Me: What as 9595 legs,3500 eyes and 9894 teeth? You: I dont know... Me: Me neither,but its on your leg.

Chuck Norris died.

What's black and white and red all over? A post-racial communist country.

Is your refrigerator running? No. Oh perfect, I'm a refrigerator repairman, I'll be right over.

What did the egg say to the cup? I love your hairdo! Girl, who is your stylist?

How did the blonde die? She got slurped up by a 1,000-foot anteater. How did the 1,000-foot anteater die? He got slurped up a 10,000 foot anteatereater. How did the 10,000 foot anteatereater die? It doesn't matter. The Earth just got slurped up by a one-trillion-foot planeteater.

Why did German "shower heads" have 11 holes? Because Jews only have 10 fingers.

Whats funnier than a pile of dead babies? A young girl you know personally, completely alone with leukemia.

What did the handicapped boy say to his mother? Nothing, his severe mental retardation impaired his ability to learn the English language.

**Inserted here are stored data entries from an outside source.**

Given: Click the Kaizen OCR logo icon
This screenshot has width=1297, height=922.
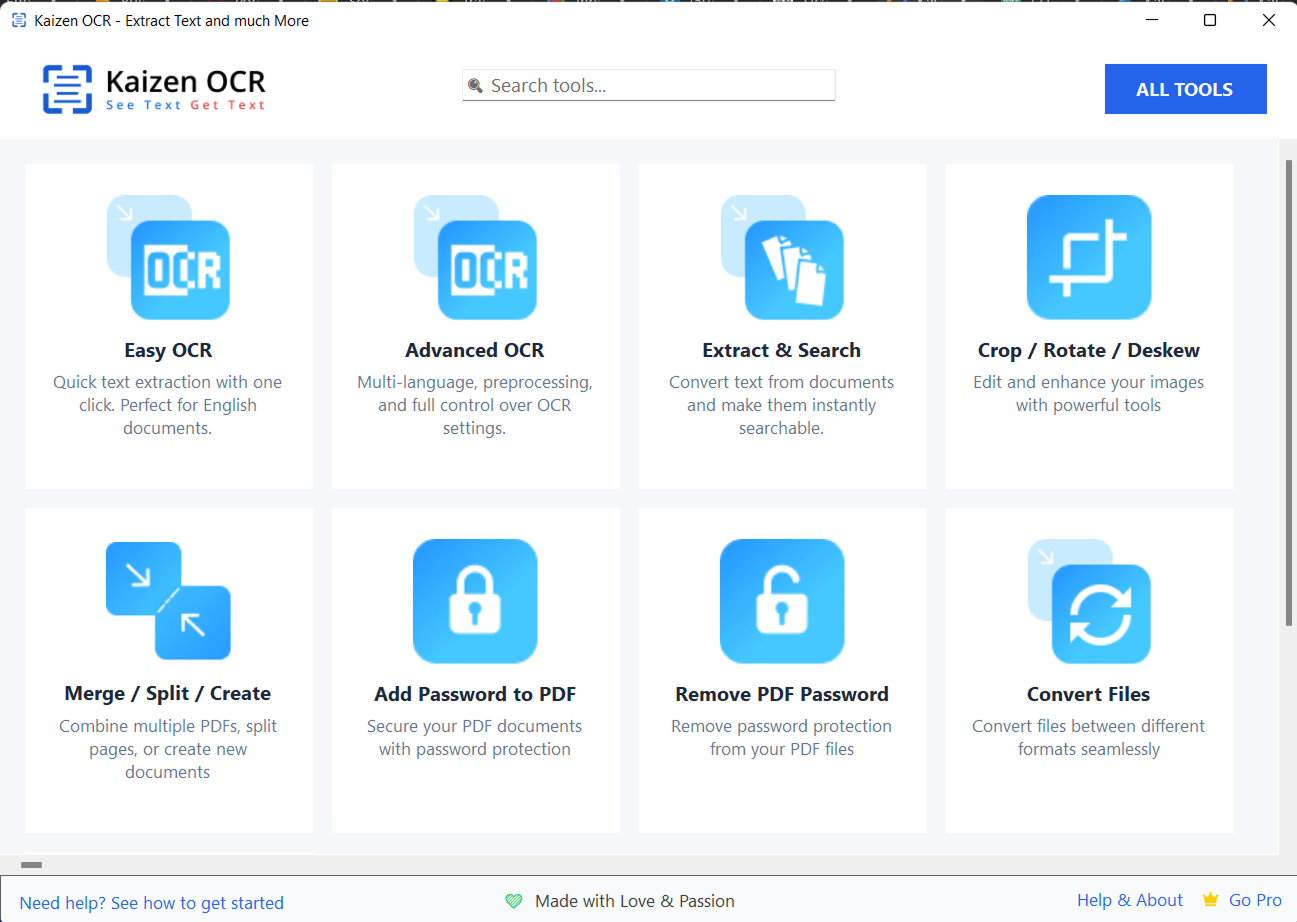Looking at the screenshot, I should (x=67, y=89).
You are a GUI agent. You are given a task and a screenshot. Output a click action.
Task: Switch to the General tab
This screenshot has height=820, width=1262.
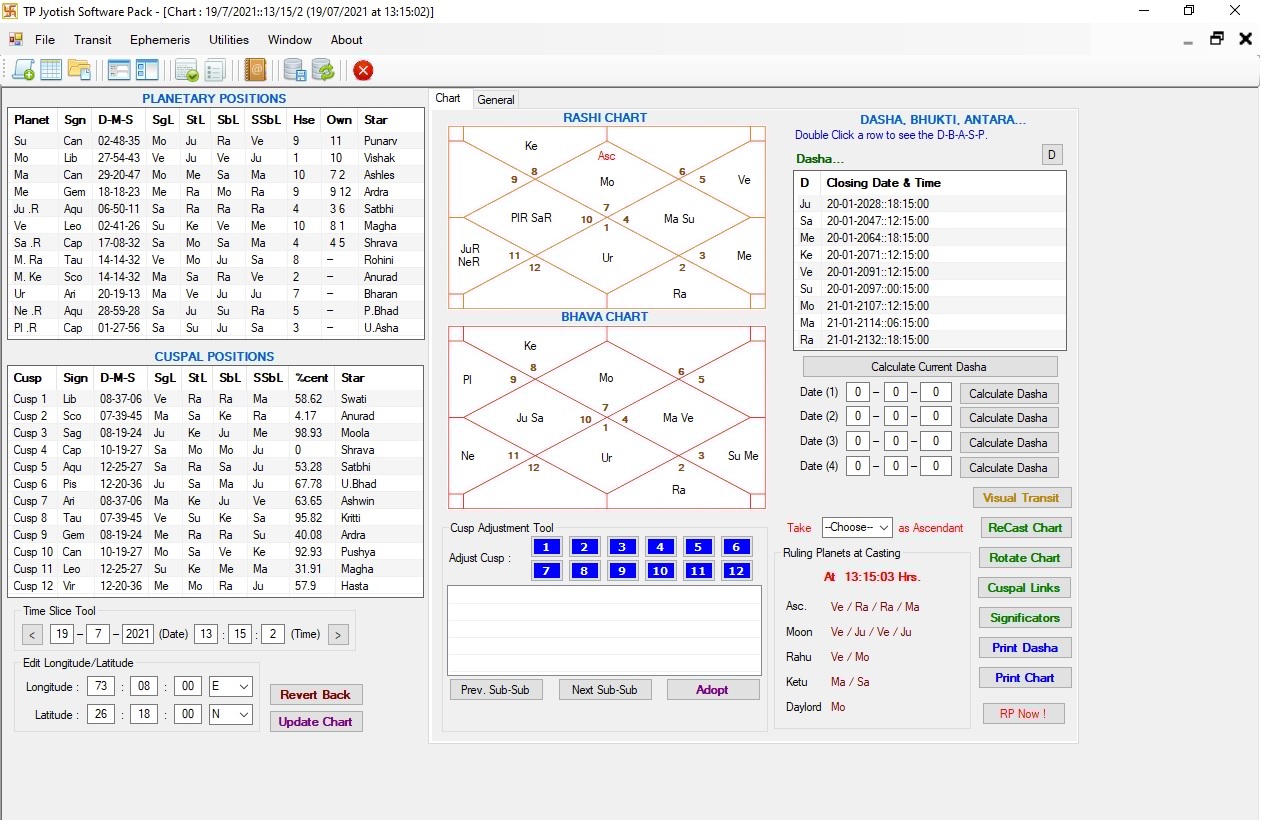click(x=495, y=100)
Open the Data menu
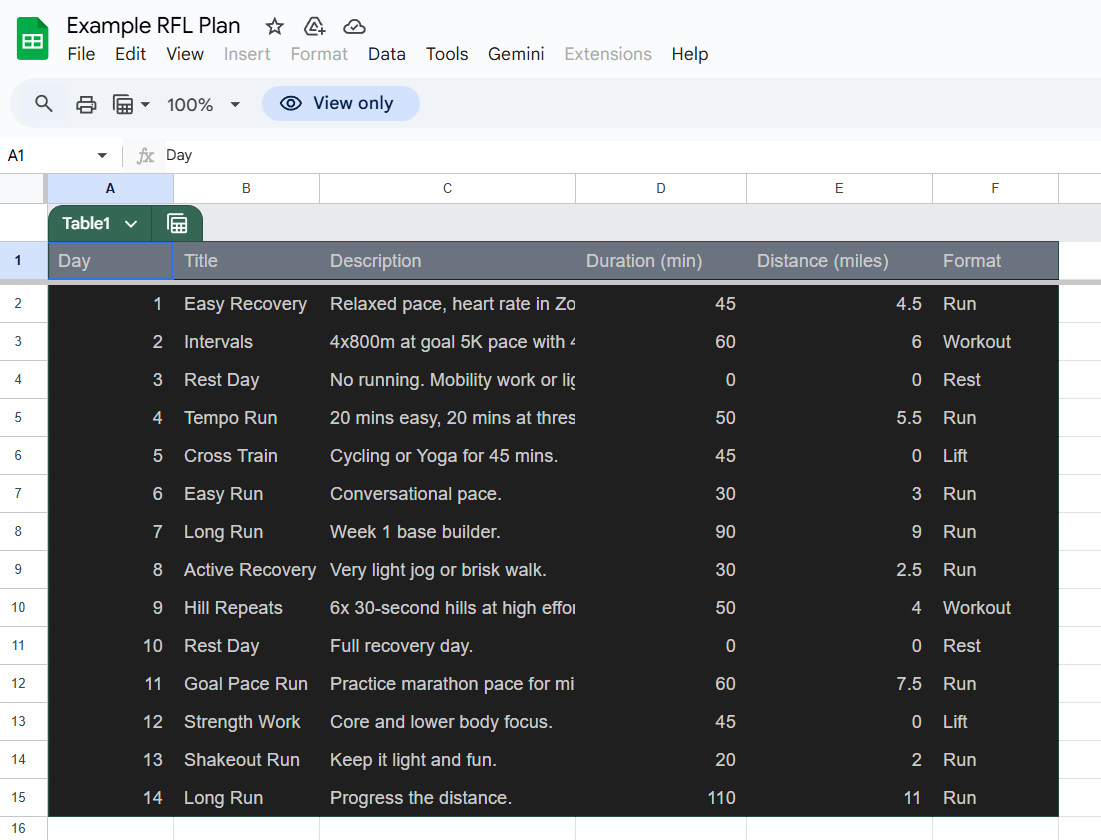 (387, 54)
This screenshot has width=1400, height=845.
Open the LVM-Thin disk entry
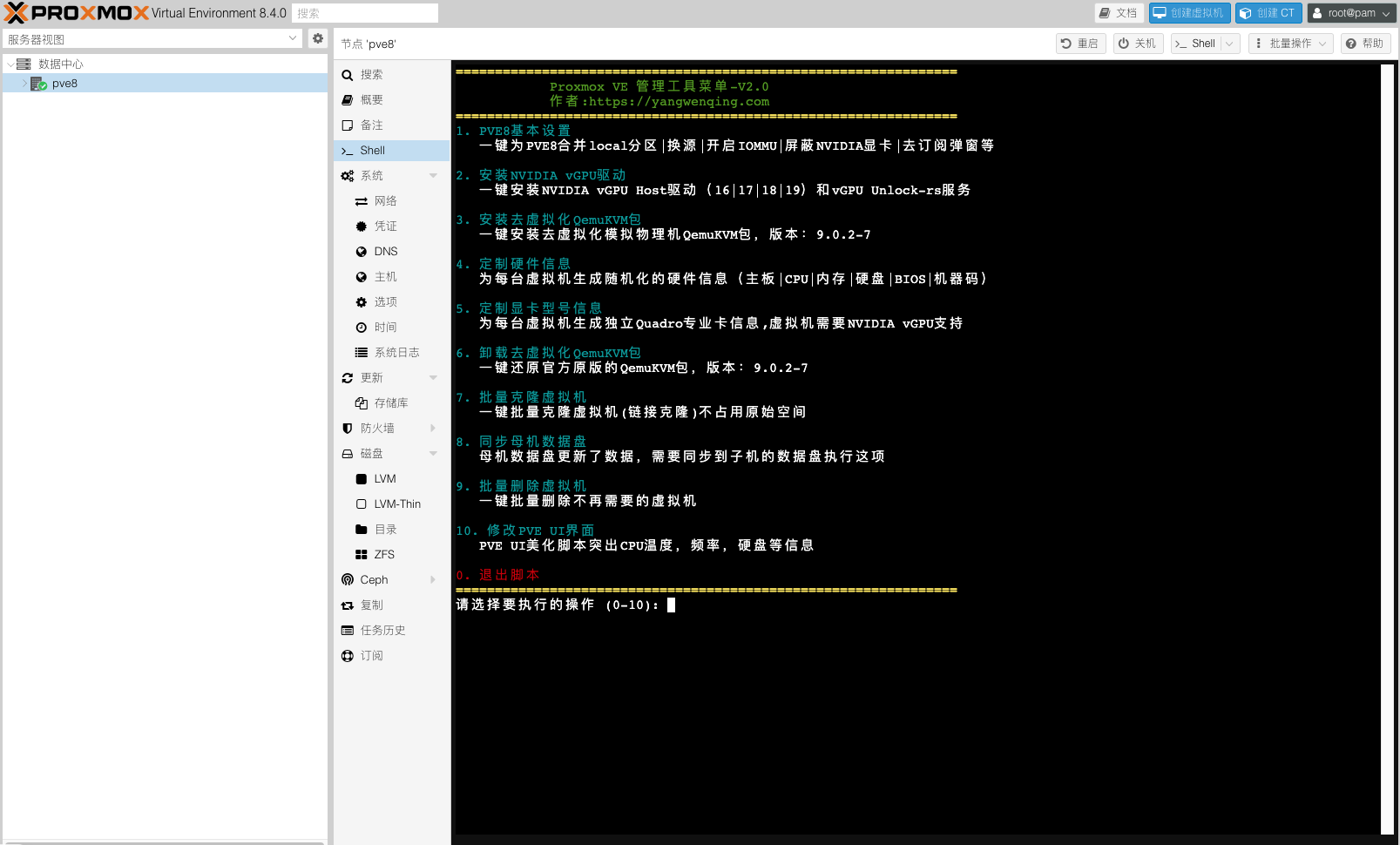[x=396, y=504]
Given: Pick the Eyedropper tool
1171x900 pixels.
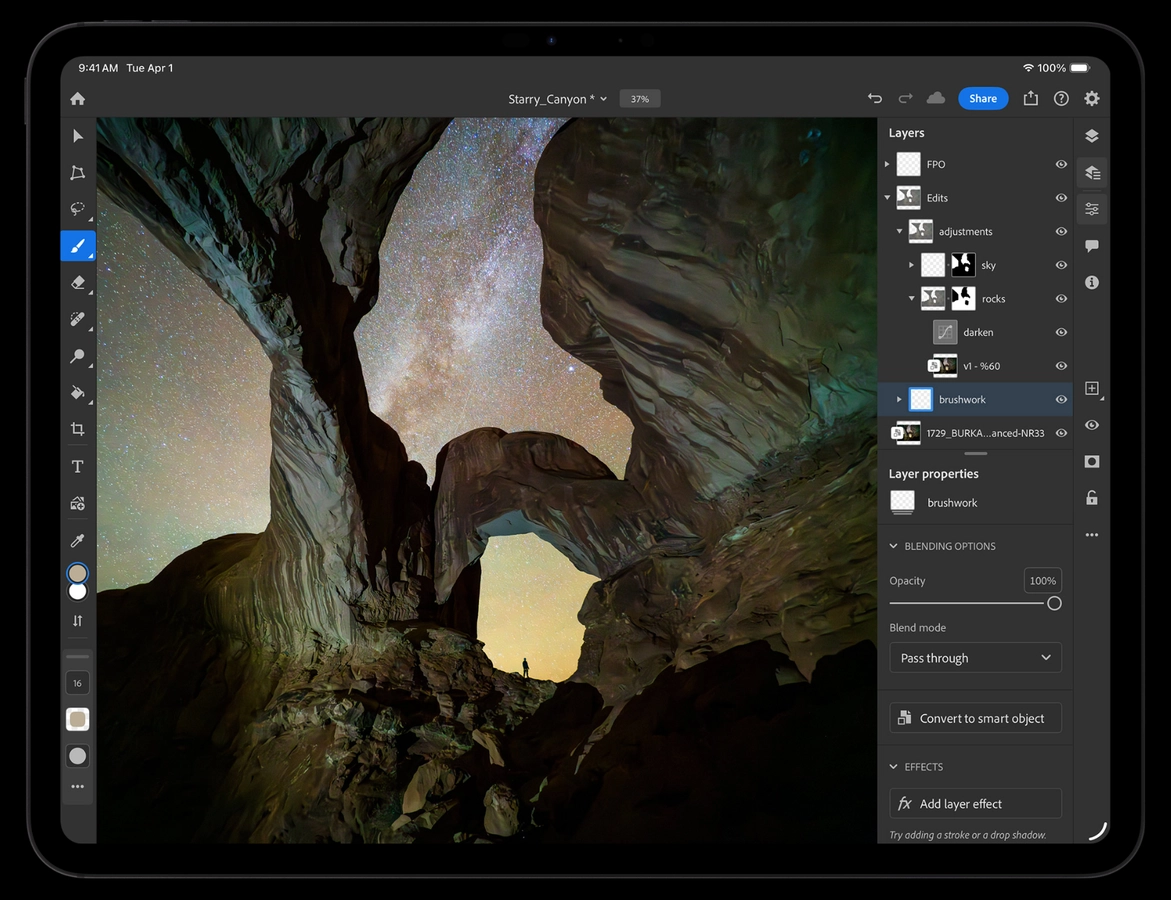Looking at the screenshot, I should [77, 540].
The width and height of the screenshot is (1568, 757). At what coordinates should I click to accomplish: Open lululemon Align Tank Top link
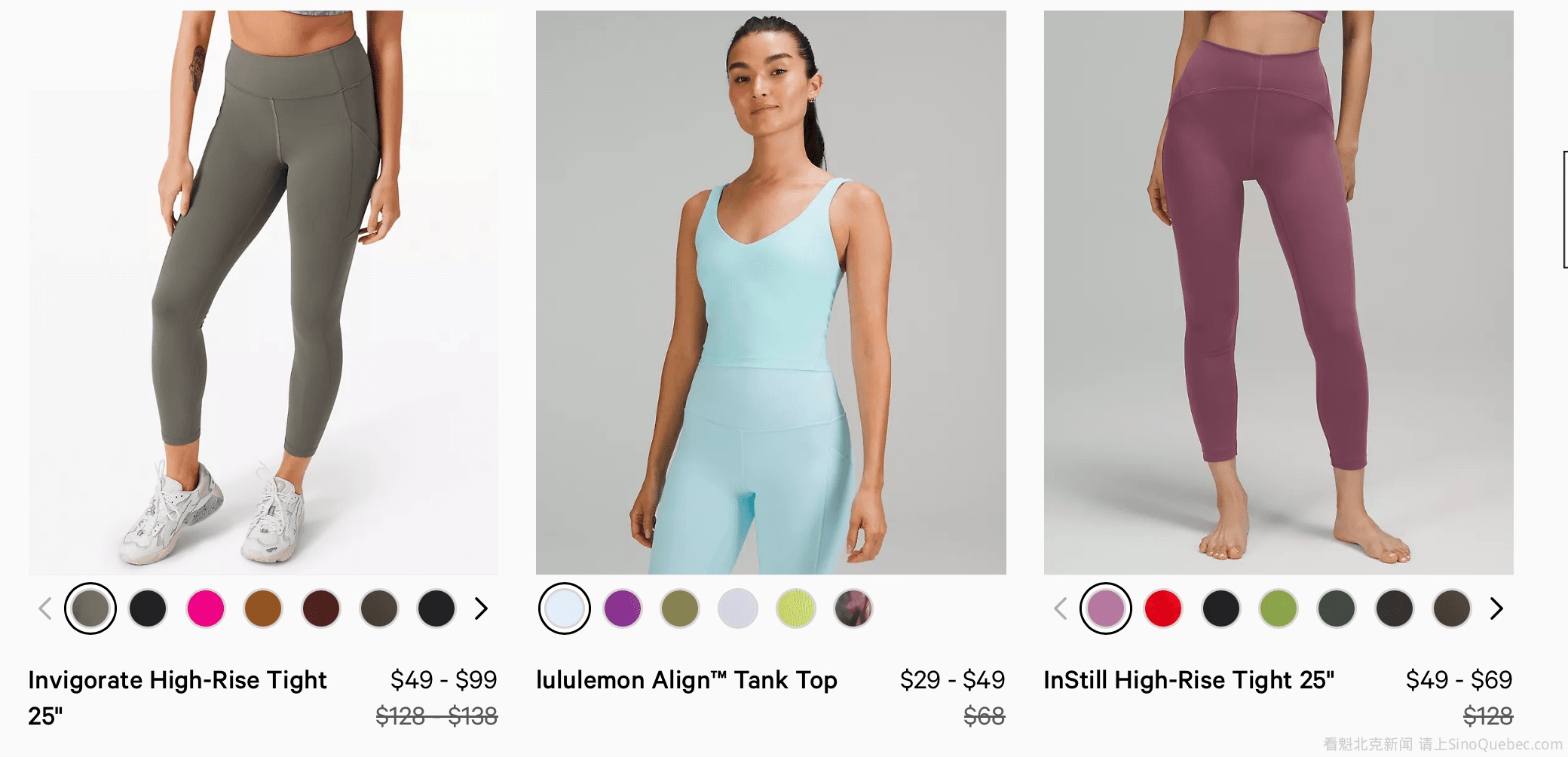(x=687, y=680)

What is the difference between Whitney Houston and Elvis. They are dead. And it make people go boo hoo

Why was the farmer buried in a grave on the top of a hill? He had died and this would be his final resting place.

How many licks does it take to get to the center of a tootsie pop? I don't fucking know.

whats the difference between a ferrari and a pile of dead babies? i dont have a ferrari in my garage

France never surrender.

What did the man say to the other man? yummmmm

In Soviet Russia, people are dying of starvation.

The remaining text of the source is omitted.